With the SS2 experimental prototype's construction more than 75% complete, Virgin Galactic is planning flight-testing before the end of the year. Trials will begin with carrier flight tests using the rocket glider spacecraft's mothership, WhiteKnightTwo, which made its maiden flight on 21 December 2008.
"There is a programme under way with RM2 to mirror rapid progress on the [WK2] flying programme and SS2 final construction, but we are saying no more than that," Virgin Galactic president Will Whitehorn told Flight International. The spaceline's latest quarterly newsletter revealed that tests of a rocket motor had taken place.

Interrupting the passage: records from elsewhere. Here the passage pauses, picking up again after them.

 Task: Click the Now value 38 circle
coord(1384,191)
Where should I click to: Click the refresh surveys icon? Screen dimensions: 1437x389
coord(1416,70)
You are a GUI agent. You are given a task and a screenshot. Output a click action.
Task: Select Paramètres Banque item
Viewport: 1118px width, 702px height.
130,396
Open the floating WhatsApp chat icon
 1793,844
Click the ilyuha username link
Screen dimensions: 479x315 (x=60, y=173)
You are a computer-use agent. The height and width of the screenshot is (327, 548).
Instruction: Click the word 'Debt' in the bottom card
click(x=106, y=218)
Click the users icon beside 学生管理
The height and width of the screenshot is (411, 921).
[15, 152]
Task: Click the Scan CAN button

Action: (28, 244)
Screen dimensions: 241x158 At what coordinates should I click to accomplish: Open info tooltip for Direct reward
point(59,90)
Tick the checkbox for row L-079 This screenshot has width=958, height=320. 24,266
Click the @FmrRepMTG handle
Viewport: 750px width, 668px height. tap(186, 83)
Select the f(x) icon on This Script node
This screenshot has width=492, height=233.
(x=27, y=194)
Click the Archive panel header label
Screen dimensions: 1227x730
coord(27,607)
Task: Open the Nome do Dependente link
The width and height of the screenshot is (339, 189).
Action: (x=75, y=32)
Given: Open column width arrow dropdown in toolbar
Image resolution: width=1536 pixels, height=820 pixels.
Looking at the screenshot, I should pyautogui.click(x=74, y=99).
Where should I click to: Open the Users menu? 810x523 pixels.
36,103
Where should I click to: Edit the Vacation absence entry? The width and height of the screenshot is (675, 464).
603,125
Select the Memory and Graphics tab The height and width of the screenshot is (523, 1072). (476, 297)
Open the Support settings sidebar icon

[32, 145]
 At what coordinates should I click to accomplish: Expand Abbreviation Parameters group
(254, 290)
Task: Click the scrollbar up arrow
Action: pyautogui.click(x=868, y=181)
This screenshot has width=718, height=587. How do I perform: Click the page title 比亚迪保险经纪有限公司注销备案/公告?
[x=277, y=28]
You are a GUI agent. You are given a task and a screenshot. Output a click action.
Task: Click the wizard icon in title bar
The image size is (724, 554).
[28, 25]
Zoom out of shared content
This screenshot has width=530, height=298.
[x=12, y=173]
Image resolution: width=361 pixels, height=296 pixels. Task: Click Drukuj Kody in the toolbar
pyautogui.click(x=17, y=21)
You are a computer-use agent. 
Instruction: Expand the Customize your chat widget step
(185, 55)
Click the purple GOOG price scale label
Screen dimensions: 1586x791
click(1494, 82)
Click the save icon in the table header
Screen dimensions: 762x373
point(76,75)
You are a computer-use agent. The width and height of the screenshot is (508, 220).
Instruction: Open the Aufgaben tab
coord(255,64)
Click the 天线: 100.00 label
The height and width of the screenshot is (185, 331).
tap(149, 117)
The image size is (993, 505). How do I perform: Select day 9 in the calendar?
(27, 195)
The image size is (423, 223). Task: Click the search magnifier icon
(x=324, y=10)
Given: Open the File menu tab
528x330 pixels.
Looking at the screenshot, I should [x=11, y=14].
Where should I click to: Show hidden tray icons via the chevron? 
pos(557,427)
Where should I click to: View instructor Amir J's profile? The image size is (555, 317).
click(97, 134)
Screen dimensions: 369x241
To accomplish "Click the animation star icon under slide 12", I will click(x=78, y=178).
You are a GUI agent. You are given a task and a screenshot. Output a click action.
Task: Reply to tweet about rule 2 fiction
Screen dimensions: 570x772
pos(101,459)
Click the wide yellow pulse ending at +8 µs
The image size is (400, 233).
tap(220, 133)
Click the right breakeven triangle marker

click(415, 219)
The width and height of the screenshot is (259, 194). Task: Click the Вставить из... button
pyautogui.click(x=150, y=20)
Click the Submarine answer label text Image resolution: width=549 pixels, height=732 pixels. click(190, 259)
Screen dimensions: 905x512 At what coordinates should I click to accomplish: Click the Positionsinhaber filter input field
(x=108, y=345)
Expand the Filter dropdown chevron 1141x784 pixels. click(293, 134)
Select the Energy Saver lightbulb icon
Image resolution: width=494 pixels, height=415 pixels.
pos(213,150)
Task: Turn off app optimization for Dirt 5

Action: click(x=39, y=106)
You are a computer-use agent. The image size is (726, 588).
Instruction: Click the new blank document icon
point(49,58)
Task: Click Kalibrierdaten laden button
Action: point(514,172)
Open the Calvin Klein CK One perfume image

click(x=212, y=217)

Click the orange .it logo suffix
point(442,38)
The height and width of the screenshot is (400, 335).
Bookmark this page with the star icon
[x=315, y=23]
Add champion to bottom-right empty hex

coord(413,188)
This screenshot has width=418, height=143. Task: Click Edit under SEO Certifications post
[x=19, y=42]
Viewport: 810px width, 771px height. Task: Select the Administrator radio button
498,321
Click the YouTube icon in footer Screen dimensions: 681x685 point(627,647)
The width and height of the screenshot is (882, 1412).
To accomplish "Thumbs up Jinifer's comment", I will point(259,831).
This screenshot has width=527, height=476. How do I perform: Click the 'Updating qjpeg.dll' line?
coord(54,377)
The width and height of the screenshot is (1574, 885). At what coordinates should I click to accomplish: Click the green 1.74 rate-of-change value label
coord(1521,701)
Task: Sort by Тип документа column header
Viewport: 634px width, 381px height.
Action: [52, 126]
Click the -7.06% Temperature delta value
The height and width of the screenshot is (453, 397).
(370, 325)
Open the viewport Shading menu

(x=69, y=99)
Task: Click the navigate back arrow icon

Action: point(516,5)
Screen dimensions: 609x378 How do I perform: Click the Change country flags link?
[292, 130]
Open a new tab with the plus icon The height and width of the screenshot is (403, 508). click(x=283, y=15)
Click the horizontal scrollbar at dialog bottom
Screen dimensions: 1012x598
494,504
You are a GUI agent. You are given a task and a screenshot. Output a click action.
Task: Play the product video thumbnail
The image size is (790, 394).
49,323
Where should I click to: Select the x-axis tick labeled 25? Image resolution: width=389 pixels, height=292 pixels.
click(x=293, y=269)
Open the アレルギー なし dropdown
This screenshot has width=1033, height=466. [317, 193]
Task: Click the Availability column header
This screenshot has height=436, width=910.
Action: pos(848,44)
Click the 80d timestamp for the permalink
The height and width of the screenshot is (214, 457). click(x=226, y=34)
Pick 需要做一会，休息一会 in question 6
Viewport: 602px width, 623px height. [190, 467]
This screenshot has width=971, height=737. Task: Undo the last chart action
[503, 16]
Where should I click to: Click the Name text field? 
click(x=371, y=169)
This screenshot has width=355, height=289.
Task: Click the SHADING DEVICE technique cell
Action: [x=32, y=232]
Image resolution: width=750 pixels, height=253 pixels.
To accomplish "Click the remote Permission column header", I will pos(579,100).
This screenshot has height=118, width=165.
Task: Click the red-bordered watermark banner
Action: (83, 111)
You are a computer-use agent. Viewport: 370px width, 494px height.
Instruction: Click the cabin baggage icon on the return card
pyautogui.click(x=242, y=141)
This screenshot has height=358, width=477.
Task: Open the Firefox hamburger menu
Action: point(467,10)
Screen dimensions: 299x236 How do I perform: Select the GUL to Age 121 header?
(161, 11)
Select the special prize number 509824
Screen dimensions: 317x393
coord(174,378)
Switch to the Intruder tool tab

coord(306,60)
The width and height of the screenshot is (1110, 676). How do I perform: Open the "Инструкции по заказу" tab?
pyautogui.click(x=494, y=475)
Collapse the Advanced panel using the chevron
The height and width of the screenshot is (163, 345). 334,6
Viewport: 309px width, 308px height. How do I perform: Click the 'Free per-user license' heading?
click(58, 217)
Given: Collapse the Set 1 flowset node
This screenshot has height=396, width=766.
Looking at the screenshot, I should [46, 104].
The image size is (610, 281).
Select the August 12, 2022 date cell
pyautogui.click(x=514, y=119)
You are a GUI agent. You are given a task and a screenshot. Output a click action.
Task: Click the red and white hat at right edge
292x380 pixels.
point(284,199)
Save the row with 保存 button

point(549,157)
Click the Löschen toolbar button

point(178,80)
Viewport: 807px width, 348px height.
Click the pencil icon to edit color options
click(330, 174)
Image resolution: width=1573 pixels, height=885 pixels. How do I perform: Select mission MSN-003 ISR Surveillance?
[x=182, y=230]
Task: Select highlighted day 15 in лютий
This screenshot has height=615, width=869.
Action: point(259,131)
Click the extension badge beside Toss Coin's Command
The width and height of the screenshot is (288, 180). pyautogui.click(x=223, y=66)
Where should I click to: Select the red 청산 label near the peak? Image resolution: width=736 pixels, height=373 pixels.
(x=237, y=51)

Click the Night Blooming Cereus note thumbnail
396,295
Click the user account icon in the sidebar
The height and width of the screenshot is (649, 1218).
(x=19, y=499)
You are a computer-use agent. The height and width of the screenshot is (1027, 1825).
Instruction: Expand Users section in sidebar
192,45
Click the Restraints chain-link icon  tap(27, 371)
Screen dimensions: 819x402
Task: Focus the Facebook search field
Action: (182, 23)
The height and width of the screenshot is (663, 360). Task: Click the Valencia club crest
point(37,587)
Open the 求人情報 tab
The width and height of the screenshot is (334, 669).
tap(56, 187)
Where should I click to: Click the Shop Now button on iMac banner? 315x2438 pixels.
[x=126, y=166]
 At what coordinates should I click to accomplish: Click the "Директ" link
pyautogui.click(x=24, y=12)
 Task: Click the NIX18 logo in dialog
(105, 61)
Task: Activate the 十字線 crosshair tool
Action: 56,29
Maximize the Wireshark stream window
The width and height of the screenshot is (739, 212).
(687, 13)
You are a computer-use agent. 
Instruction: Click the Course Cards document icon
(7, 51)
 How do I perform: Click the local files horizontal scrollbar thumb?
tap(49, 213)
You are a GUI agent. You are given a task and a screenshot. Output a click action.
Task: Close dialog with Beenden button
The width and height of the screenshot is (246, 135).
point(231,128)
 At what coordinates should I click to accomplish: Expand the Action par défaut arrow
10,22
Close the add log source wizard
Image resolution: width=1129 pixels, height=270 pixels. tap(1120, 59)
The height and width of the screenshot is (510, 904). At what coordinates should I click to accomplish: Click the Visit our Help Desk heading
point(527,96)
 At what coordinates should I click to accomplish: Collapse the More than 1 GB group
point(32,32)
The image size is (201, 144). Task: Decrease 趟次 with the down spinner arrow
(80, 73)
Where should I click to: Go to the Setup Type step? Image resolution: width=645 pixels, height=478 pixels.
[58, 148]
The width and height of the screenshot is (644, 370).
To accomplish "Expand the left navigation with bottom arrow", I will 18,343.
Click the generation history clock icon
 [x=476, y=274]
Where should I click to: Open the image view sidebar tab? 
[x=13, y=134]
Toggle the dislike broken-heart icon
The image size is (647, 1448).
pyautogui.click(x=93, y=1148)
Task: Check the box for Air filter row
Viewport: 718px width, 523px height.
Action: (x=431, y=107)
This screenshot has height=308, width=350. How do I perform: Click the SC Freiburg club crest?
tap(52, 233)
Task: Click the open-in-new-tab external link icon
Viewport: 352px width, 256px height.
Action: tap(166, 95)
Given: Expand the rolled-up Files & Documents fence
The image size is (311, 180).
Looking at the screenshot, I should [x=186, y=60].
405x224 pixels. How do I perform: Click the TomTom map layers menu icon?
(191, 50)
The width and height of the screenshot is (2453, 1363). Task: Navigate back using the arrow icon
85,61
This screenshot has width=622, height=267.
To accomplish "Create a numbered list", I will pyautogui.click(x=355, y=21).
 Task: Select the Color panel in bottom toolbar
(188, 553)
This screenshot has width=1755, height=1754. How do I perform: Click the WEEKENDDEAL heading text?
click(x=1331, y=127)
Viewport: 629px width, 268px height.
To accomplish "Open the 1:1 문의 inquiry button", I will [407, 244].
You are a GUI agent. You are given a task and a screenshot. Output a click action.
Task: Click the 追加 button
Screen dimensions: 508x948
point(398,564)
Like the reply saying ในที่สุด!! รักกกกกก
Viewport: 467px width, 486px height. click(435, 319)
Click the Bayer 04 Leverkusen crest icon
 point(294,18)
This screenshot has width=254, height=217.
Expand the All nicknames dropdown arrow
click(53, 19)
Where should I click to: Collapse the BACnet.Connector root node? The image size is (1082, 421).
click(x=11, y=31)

Whitehorn declined to provide any more detail. "We don't give out details like this for potential competitors beyond what is said on the newsletter website," he said.
The SS2 prime contractor Scaled Composites' founder Burt Rutan said in July 2008 that paraffin- and asphalt-based solid fuels had been tested, for what is now known as RM2.
California based-space technology company Spacedev has been contracted by Scaled Composites to assist the company in developing RM2. The last newsletter for 2008 of the commercial spaceflight news website The Lurio Report said that Spacedev had conducted nitrous oxide flow tests. But the technology company was not available to confirm this.
In 2004 the Scaled Composite-designed SpaceShipOne's rocket motor used gaseous nitrous oxide as its oxidiser and hydroxyl terminated polybutadiene as its solid fuel, to carry its pilot, and ballast representing two more people, for two flights into space, one in September and one in October.
The RM2 oxidiser and fuel has been the subject of speculation given the larger, eight-person SS2's energy needs to reach space.
If SS2's test-flight programme emulates the SS1's, it will first be carried by its carrier aircraft WK2, then air dropped so it can glide back to the runway, then launched for horizontal rocket-powered supersonic flights and, finally, make a maiden ascent into space. Virgin Galactic is aiming for a late 2010 first commercial flight.